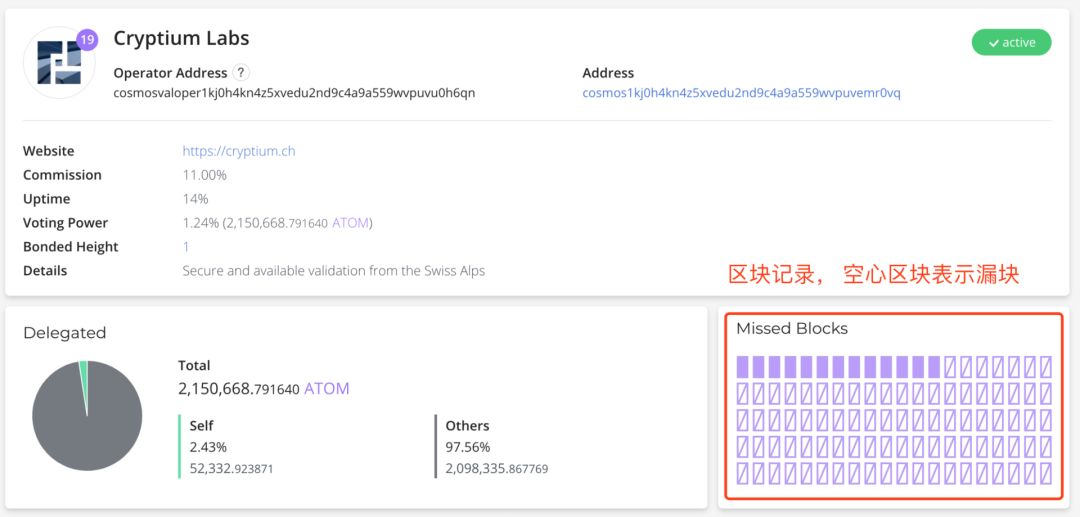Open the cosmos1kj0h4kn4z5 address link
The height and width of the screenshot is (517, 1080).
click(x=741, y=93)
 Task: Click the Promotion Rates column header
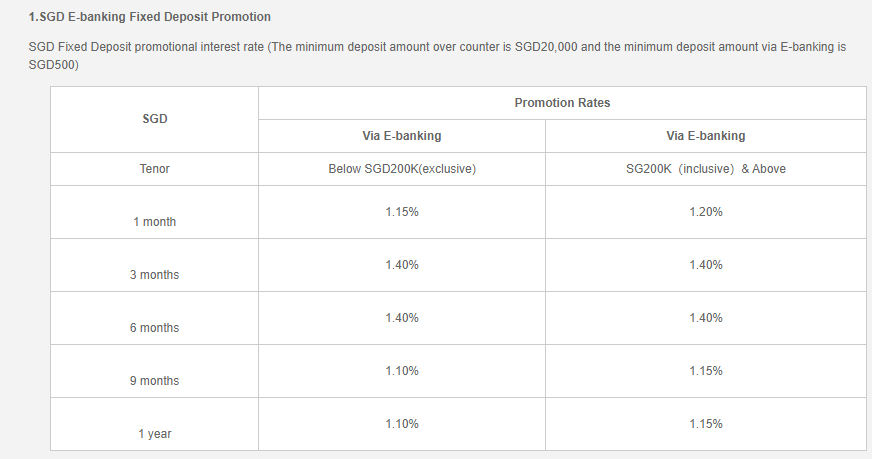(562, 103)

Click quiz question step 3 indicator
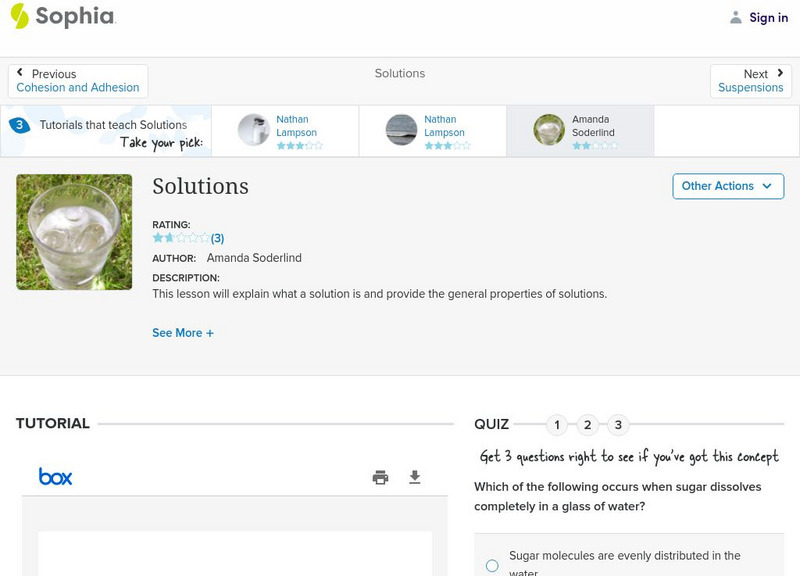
....
_PROBLEM STATEMENT_
In the entries above, find the line containing "Task: Click the", then please retype it and every line after it through the last, exactly as written, omitting pictures.

_EXERCISE RESULT_
 Task: Click the Promotion Rates column header
(562, 103)

Click quiz question step 3 indicator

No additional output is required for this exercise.